In the Spotlight showcases a cross-section of an artist’s cover work. View past installments, then post suggestions for future picks in the comments!
Let’s start our final day of Supergroup Week with the band that started my own deep dive into supergroups…
The origin story of The Jaded Hearts Club is so pure of heart (just look how happy they look above!). Jamie Davis, co-owner of Transcopic Records, wanted a Beatles cover band for his birthday party, so he recruited his musical friends, Matt Bellamy (of Muse), Nic Cester (of Jet), Graham Coxon (of Blur and co-owner of Transcopic), Miles Kane (of Last Shadow Puppets), and Sean Payne (of the Zutons), to help him out. After that initial foray into covers, the band released a cover album in 2020, expanding beyond the Beatles.
This inspired me to look into other supergroups, their origin stories, and the musical networks that create them.

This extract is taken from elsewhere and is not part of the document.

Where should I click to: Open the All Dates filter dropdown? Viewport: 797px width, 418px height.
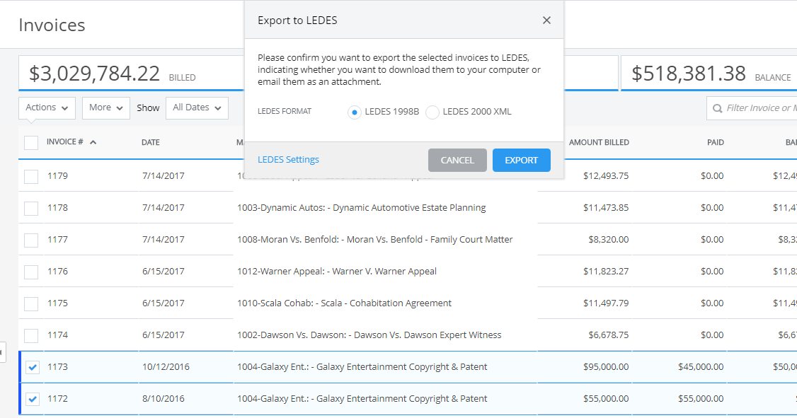pos(197,108)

What musicians have a day job as musicians but still have creativity overflowing to pour into side projects? There’s an extra layer when supergroups cover other musicians’ work (I’m not including when they cover songs originally by members from their formal musical careers). Cover bands are the ultimate anti-ego; they’re paying their respects to music that has influenced them.
The Jaded Hearts Club – Hey Bulldog (The Beatles cover)
This is one of those songs where The Beatles truly “rocked” (just listen to that guitar solo), so it’s a great choice for this collection of rockstars to take on. The Jaded Hearts Club’s version does in fact come off as a little more jaded than the original, a little more biting, if you will. Despite this slightly different energy, it’s great to hear some playfulness maintained, complete with barking mid-way through. We don’t get the back and forth spoken vocals at the end, but ending with a mini-jam lets all of the supergroup members in on the fun.
The Jaded Hearts Club (with Paul McCartney) – Helter Skelter (The Beatles cover)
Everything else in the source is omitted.